──────── LISTED RECORDS ────────

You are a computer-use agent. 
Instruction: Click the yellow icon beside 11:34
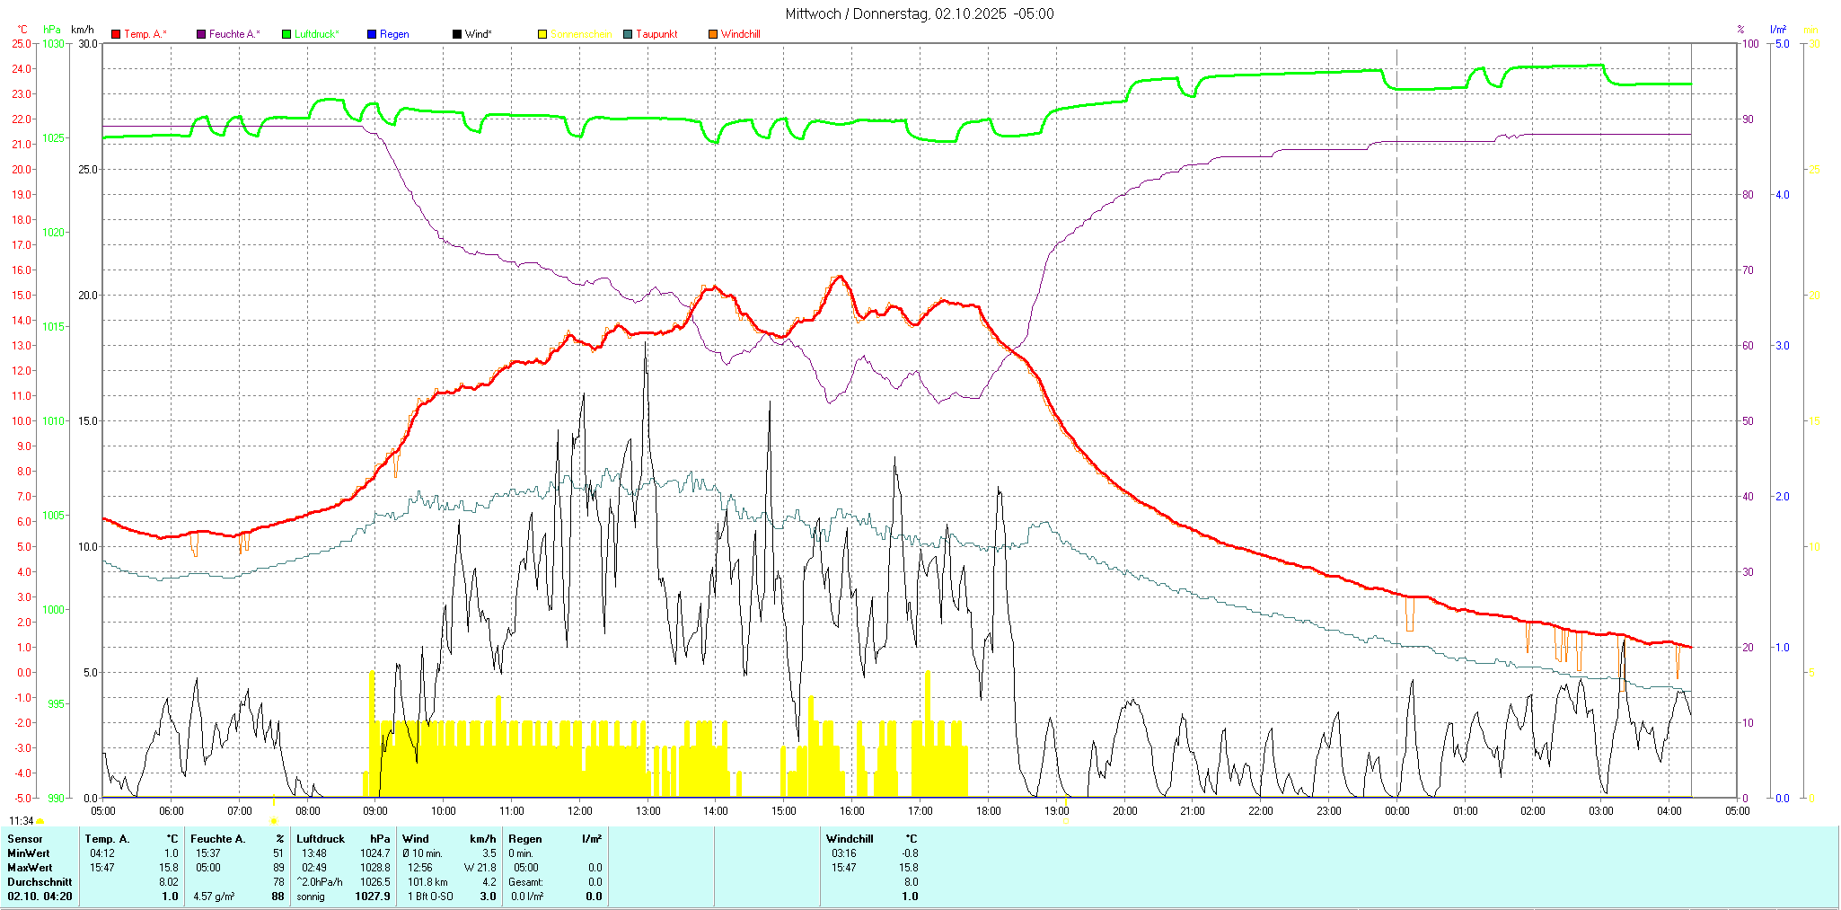[40, 821]
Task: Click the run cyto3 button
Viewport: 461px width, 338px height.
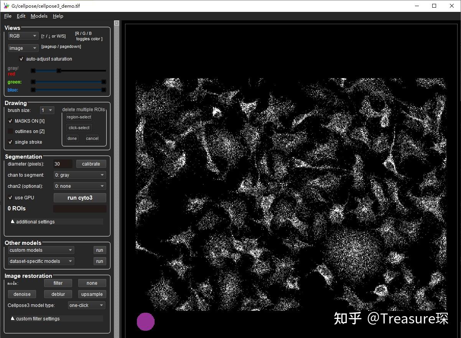Action: [x=80, y=198]
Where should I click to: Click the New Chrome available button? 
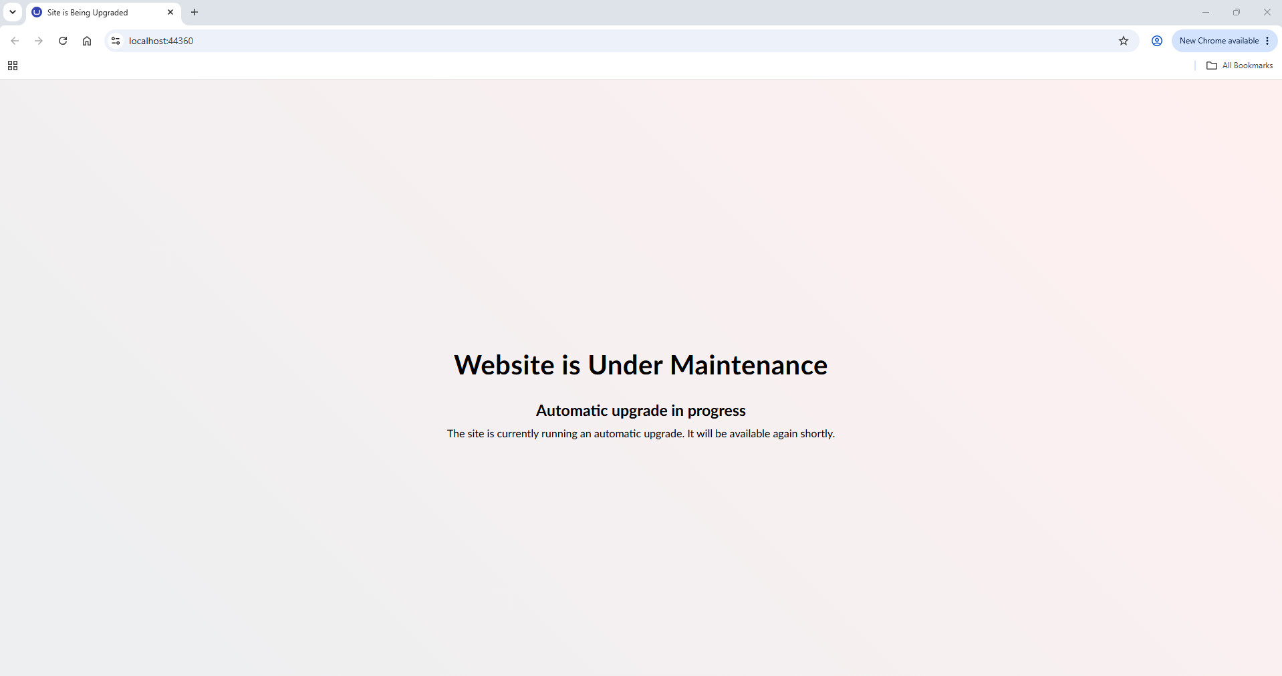coord(1219,41)
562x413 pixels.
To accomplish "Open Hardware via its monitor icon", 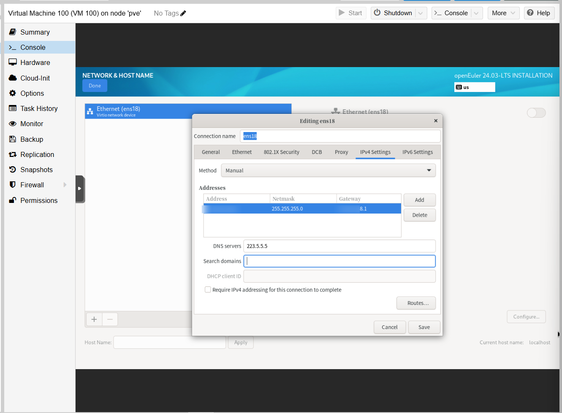I will [13, 62].
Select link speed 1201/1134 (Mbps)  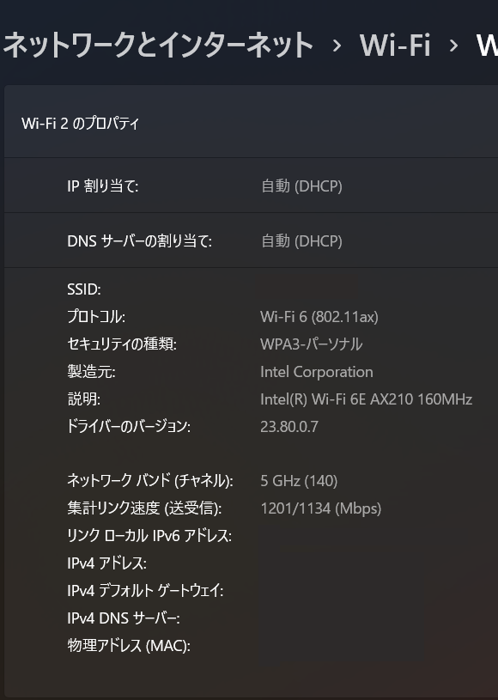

────────

Word for word and without pictures, please write out only the lines from the start of the entries through the line containing "562x413 pixels.", both included.

THE ANSWER:
You are a computer-use agent. 
Instruction: Click the yellow icon beside 11:34
[40, 821]
Task: Click the run cyto3 button
Viewport: 461px width, 338px height.
Action: [x=80, y=198]
Where should I click to: Click the New Chrome available button? 
coord(1219,41)
562x413 pixels.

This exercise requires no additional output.